提示された文章:
· · · · · · ·

特集 長引く咳
[慢性咳嗽各論]
咳と腹部疾患
酒井 達也
1
1京都大学医学部附属病院総合診療科
キーワード:
慢性咳嗽
,
胃食道逆流症
,
因果関係の疫学
Keyword:
慢性咳嗽
,
胃食道逆流症
,
因果関係の疫学
pp.1030-1033
発行日 2003年12月1日
Published Date 2003/12/1
DOI https://doi.org/10.11477/mf.1414100754
- 有料閲覧
- 文献概要
- 1ページ目
Case
患 者:68歳の男性.
既往歴:冠状動脈疾患に対し,循環器内科から多種類の投薬を受けていた.
現病歴:約1年前から,咽喉に何かがからんだ感じがして,起床から就眠まで咳払いや咳込みが絶えなくなった.咳込みが強い時には失神前兆を伴うほどであった.循環器内科医は何もしてくれず,耳鼻科では咽喉頭の異常はないといわれた.喫煙習慣はなく,内服薬にACEIは含まれず.胸焼けなく,身体所見や胸部X線写真に異常なし.ランソプラゾール30 mgを処方したところ約1週後から咽喉部違和感と咳が減り始め,4週後にはほぼ消失し,患者さんは深い感謝を表明された.

· · · · · · ·

課題の内容:
- a) 咳の症例の文章では、ランソプラゾール30 mgを出してから約4週後に、のどの違和感と咳はどうなりましたか。
- b) 咳の症例の文章を、最後の文の続きから書き進めてください。
ここから先の行は、咳の症例の文章とは別のところから集めたものです。

元のデータ:
· · · · · · ·

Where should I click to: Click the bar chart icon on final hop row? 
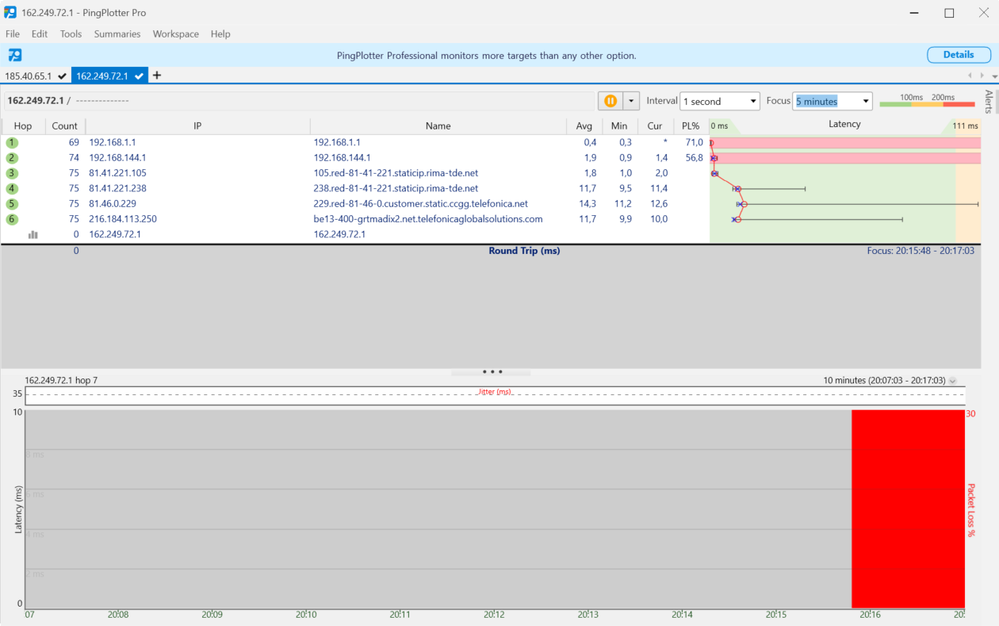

· · · · · · ·

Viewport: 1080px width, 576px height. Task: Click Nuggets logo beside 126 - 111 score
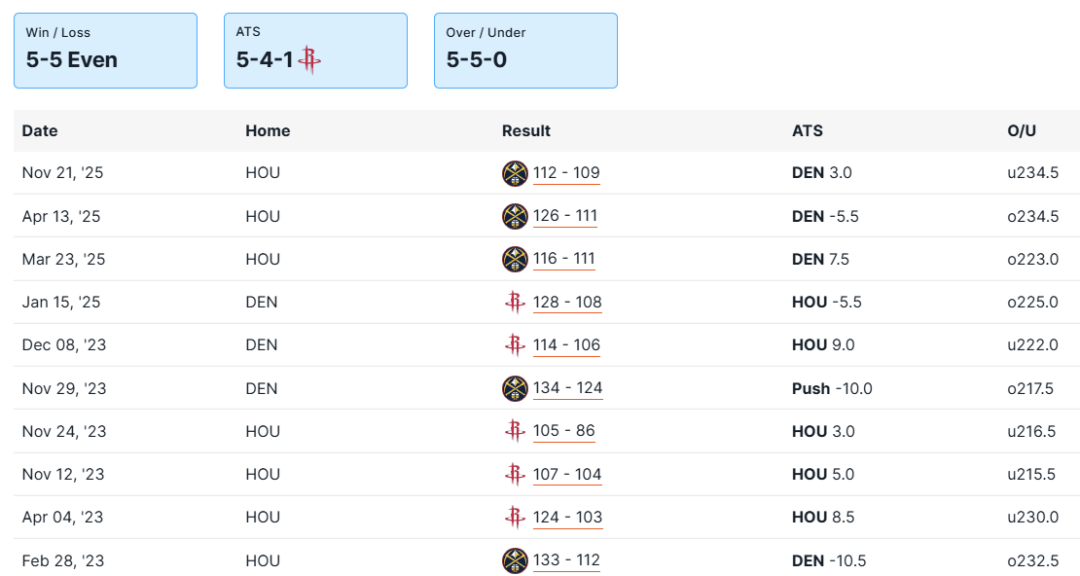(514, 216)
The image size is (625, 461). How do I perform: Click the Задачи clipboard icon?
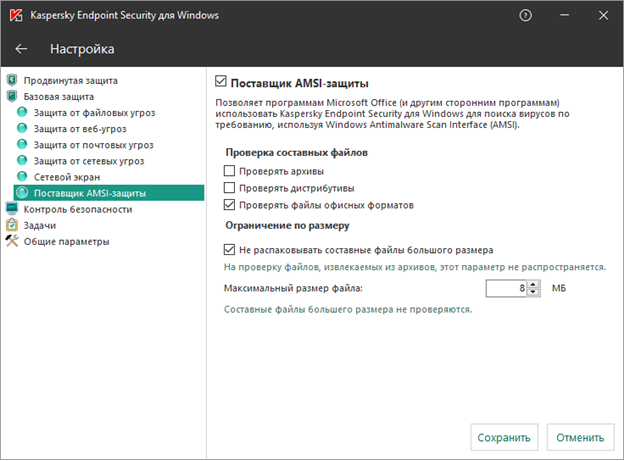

· · · · · · ·

課題の答え:
- a) ほぼ消えました。

- b)
Irwinらによって1977年に提唱されたanatomic diagnostic approachは,慢性の咳に対するアプローチ方法として広く受け入れられている.この方法に従えば,慢性咳嗽の95%以上を解決に導くことができるという.急性上気道炎後の遷延性咳嗽・喫煙者の咳嗽・アンギオテンシン変換酵素阻害薬(angiotensin-converting enzyme inhibitor : ACEI)による咳嗽を除外すれば,身体所見や胸部X線写真に異常を認めない慢性咳嗽の大半は,後鼻漏(post-nasal drip syndrome : PNDS)・気管支喘息・胃食道逆流症(gastro-esophageal reflux disease : GERD)・慢性気管支炎(ことに喫煙者)・気管支拡張症によるものであることが報告されている.